Os finais de ano sempre dão o que pensar em relação à nossa comum e aflitiva necessidade de fechamentos de ciclos. É uma época em que quase sempre estamos envoltes em uma imperiosa atividade de ajustes e de pertencimento às mesmas tradições que criticamos. É como se a cota de sacrifício ritual do período de festas fosse aderir à proposta de passar um tanto mal entre correrias e orgias etílico-alimentares. Assim, parece que adoecer de “capitalistite aguda” no colo do Papai Noel compõe parte de nossos ritos.
Do lado de cá do divã, a sensação é a de um armagedon eminente, um cataclisma que sabemos que vai ser cancelado à meia-noite do dia 31 de dezembro. Nessa aura de aturdimento, mal nos damos conta de que os ciclos se fecham, apesar de nossos furos. É um frenesi que deixa a meia-noite ainda mais redentora, por trazer um grande alívio. Após as doze badaladas recebemos uma injeção de “deixa prá lá”, de “não esquenta” e de “depois a gente resolve”. E no caso de nosso país carnavalesco esse depois se traduz com a chegada do mês de março. Enfim, vivemos toda essa ritualística à beira dos mais variados ataques de nervos, para melhor esquecer que pior mesmo são os atos sintomáticos que repetimos ao longo de anos, décadas, vidas e sociedades.

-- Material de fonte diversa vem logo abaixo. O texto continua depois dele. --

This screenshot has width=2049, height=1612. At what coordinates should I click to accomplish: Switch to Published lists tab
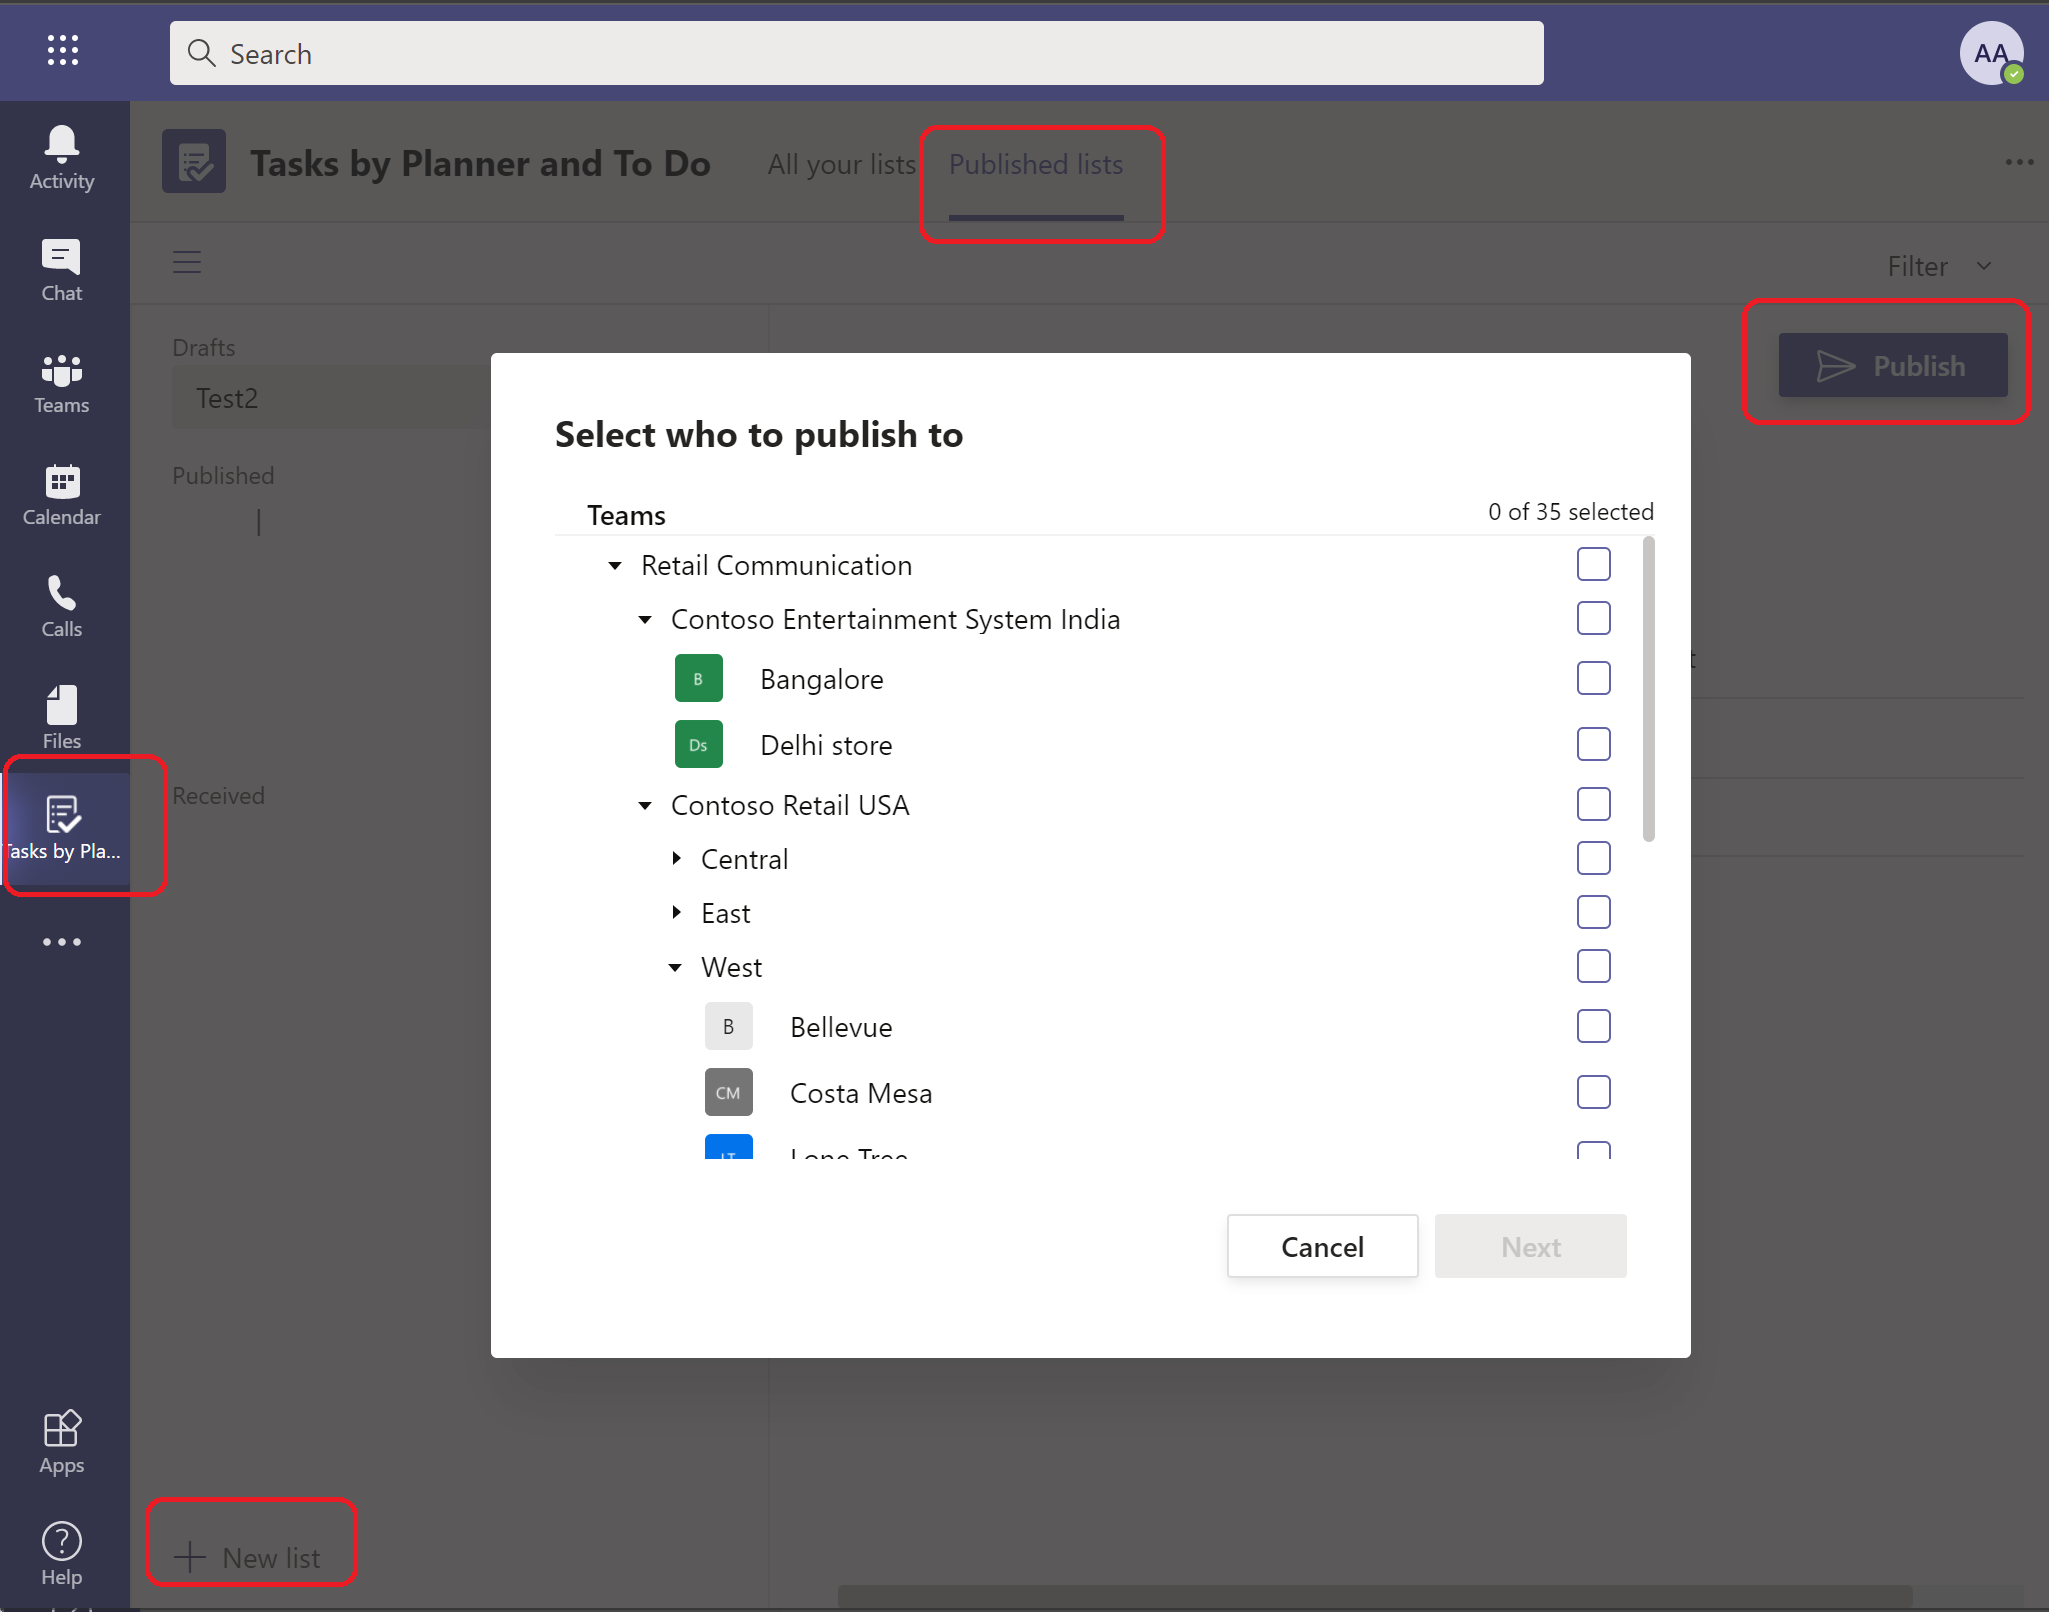click(x=1034, y=165)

Quando posso, em alguns espaços de interlocução psicanalítica, falo um tanto sobre o esquecimento. Assim como os sonhos, essa circunstância psíquica também é uma formação do inconsciente, apesar da menor amplitude nos círculos psicanalíticos que, paradoxalmente, podem chegar a esquecê-la. Por outro lado, fala-se com bastante razão sobre memória. E aqui não me refiro à capacidade cognitiva, mas sobre a formação e a sedimentação de memória histórica e política. Nessa semântica dos sedimentos, sempre me agradou um jogo que o nosso idioma permite: esque-cimento. É o que acontece quando determinados assuntos privados e públicos ganham uma sepultura de indigente: o jogo segue.
Há um ano tivemos um bizarro – mas, infelizmente, não surpreendente – ataque ao estado democrático de direito no qual cidadãos ditos “de bem” se arrogaram o direito de vilipendiar material e simbolicamente a democracia. Os ataques orquestrados em Brasília fizeram uma turba enceguecida grafar em nossa história um episódio tão grave quanto patético. Lamentavelmente, não chegamos nem perto de nos apropriar como nação com a verdade e a responsabilidade do 8 de janeiro. De fato, já o esquecemos, o que nos mantêm miseravelmente no mesmo abismo.
Também nos esquecemos do que se descobriu, há quase um ano, sobre a emergência sanitária vivida pelos nossos irmãos yanomamis. Vimos fotos dos indígenas em condições desumanas, repostamos conteúdo , mas sabemos o que aconteceu com a atividade do garimpo de lá para cá? Optamos por esquecer. Igualmente, nos esquecemos da cultura escravagista na produção vinícola sul-riograndense. Natal, ano novo, ofertas de espumante… Tudo ajuda a consolidar o esque-cimento. De lá pra cá, como vem sendo tratado quem trata a vinha?
A cada ano, a cada dia, antigos esquecimentos precisam ser reavivados como memória ativa. Há fatos que precisam ser admirados novamente. Gosto da ideia de construir um acervo, uma memória pronta para consultar na tentativa – por sorte, nem sempre vã – de não se reencontrar com o esquecimento somente no retorno da repetição.